С появлением поисковой системы Google в мире не осталось тайн - можно найти выходные данные для любой занозы, что годами саднила в подкорке. Так и здесь: набираем слова «Как вы быстро растете, мальчики» - получаем песню из кинофильма «Додумался, поздравляю!», музыка Хренникова, слова Матусовского. То, что эти нехитрые слова, пропетые давнишним зимним днем, до сих пор помнятся как страшный символ инициации, может показаться вдвойне странным - поскольку ничего нового в той хренниковско-матусовской песне не сообщалось. Позднесоветская массовая культура была одержима темой неизбежности, безвозвратности расставания с детством - и последующего мучительного и бесплодного стремления «вновь попасть туда»: узнать, что расставание с детством неотвратимо и трагично, можно было, просто-напросто включив радиоприемник. Все началось с Пьехи - «где-то есть город, тихий, как сон» - и к закату империи расцвело ядовитым декадентским цветом: куда уходит детство, в какие города, детство кончится когда-то, ведь оно не навсегда, и лишь к утру станет зорькой рассветною остров детства, детства моего. Помимо легкой грусти об ушедшем или печального предупреждения о неизбежном, в иных произведениях присутствовала попытка заклясть надвигающийся ужас, мольба о пощаде: прекрасное далеко, не будь ко мне жестоко, жестоко не будь. Как известно, прекрасное далеко просьбу услышало и сделало все наоборот.

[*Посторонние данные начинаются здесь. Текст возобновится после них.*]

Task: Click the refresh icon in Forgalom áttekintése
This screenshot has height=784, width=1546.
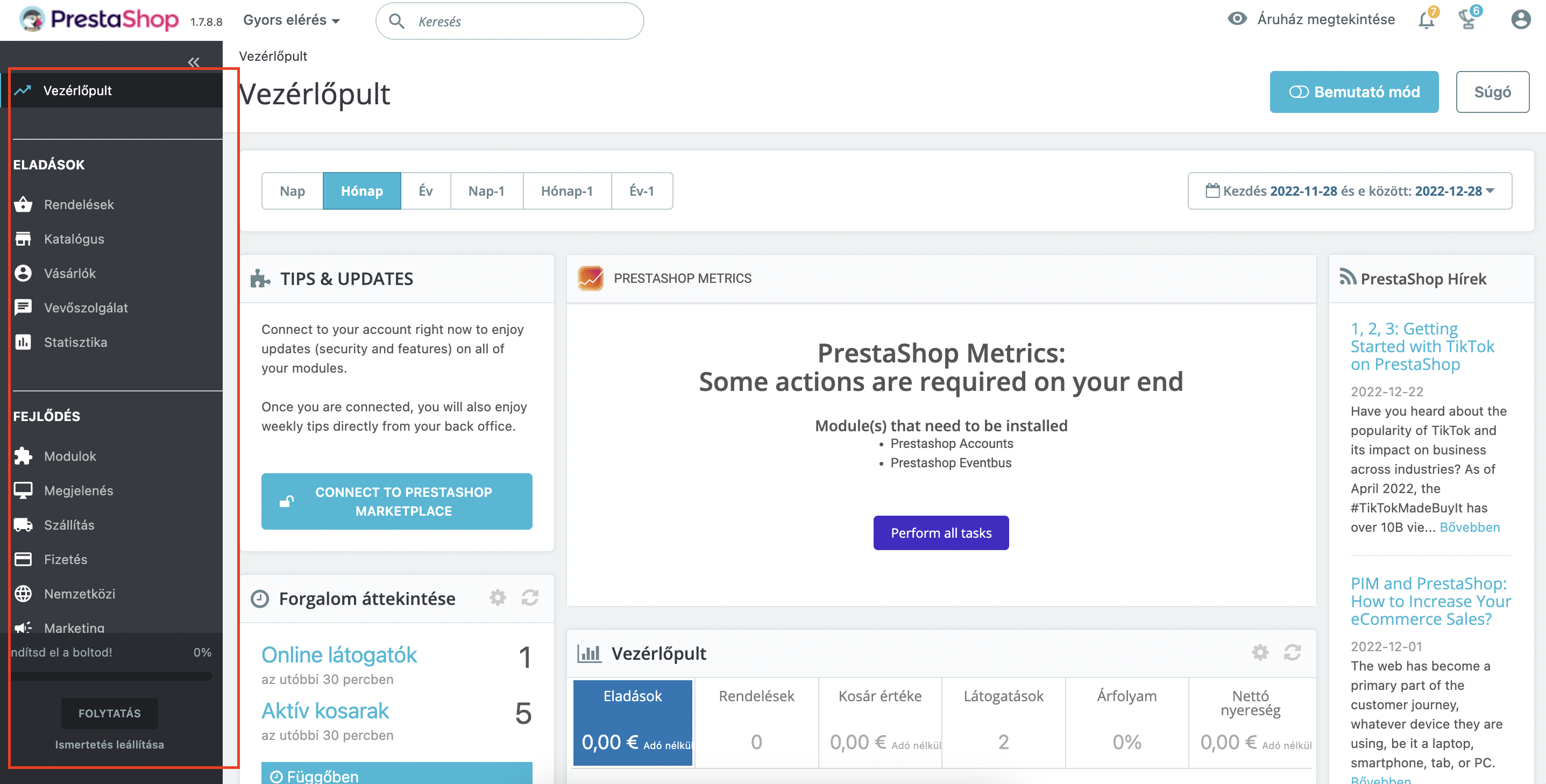Action: coord(529,597)
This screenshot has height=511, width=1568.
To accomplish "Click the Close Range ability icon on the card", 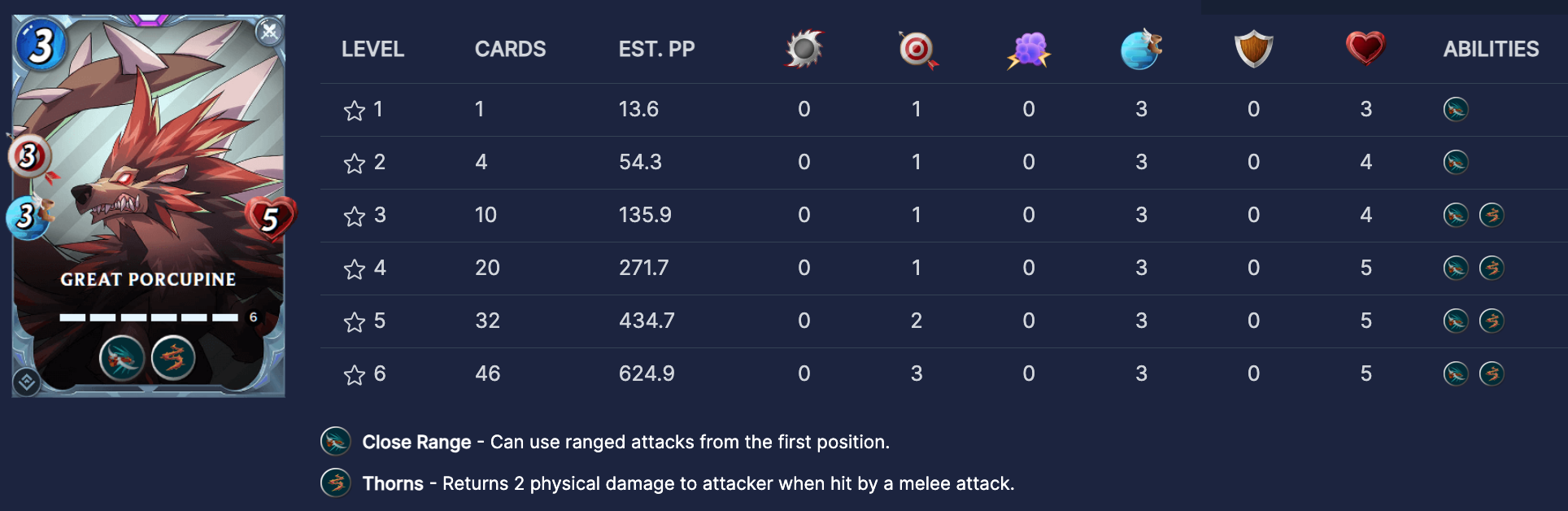I will [x=122, y=357].
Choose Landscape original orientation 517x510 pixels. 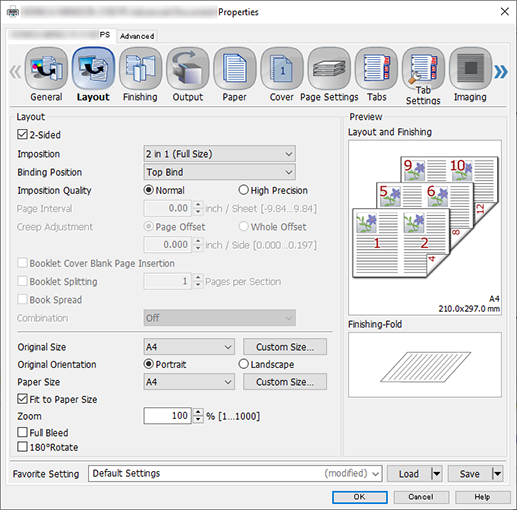tap(243, 364)
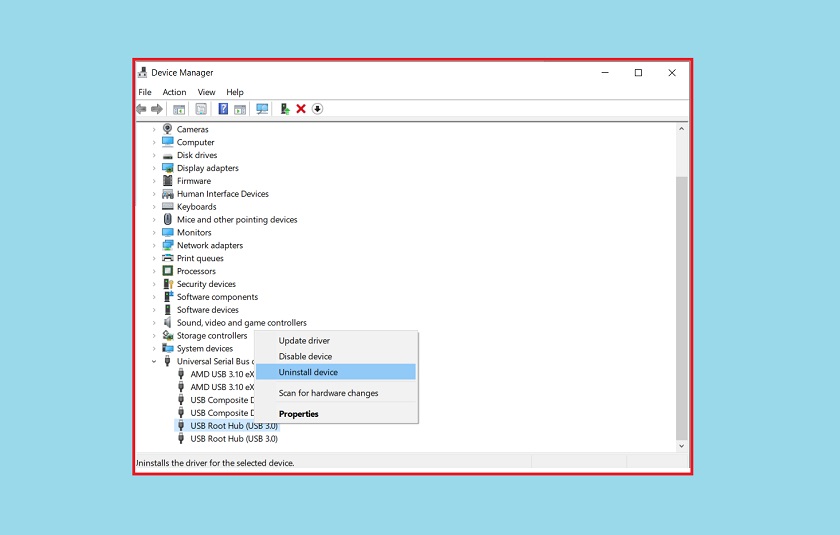Screen dimensions: 840x535
Task: Click the Show/Hide console tree icon
Action: pyautogui.click(x=179, y=109)
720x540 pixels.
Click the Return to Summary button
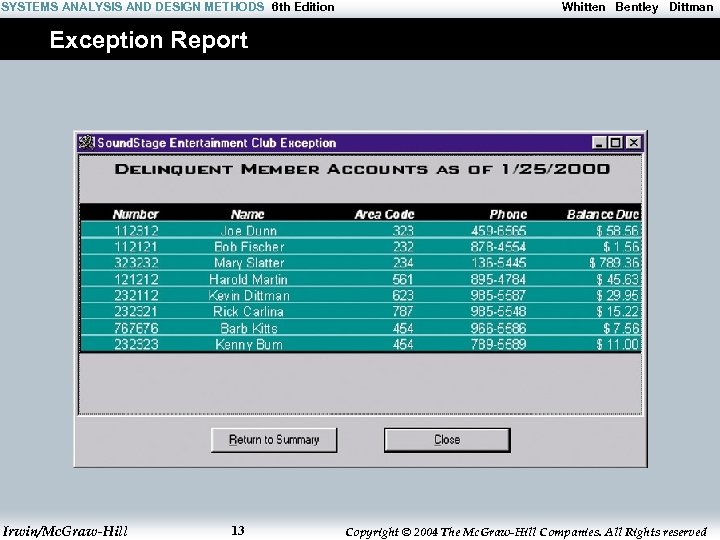[274, 440]
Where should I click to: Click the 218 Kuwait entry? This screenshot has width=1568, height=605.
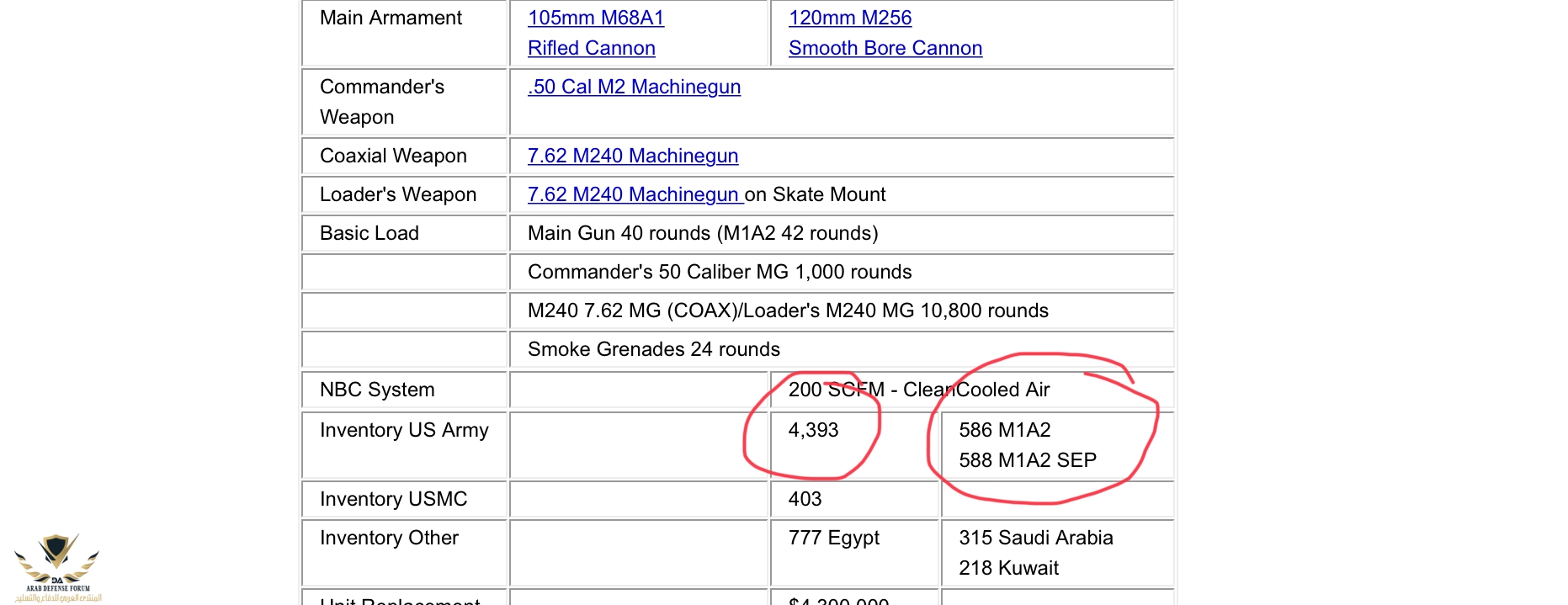coord(1008,568)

Классический пример ностальгии по утраченному детству - «Другие берега» Набокова: отсюда же - понимание перехода во взрослое состояние как изгнания из рая, попытка удержать в памяти каждый звук, каждый солнечный блик блаженного эдемского сада. Ни у Аксакова, ни у Толстого, ни у кого-либо еще из литераторов XIX века, писавших о собственном детстве, нет этой пронзительной трагической ноты - тебе раскрыт был божественный мир, полный чудес, и ты был из него выброшен. Ни для Аксакова, ни для Толстого расставание с детством не было одновременно расставанием с родиной, языком, культурой, социальным статусом; случай Набокова - экстремальный, здесь вместо плавного взросления - насильственное уничтожение всего, в широком смысле, детского мира, энергия ностальгии возникает не из умиления собственной наивностью и беззаботностью (как у того же Аксакова) - а из тоски по гармонично устроенной вселенной, которая была разрушена вся, до последнего атома. Набоков - инопланетянин, которому некуда вернуться домой. Наверное, с набоковской точки зрения, следующее обобщение выглядело бы жуткой пошлостью, но, кажется, люди, появившиеся на свет в 70-е, пережили похожий опыт в масштабах поколения.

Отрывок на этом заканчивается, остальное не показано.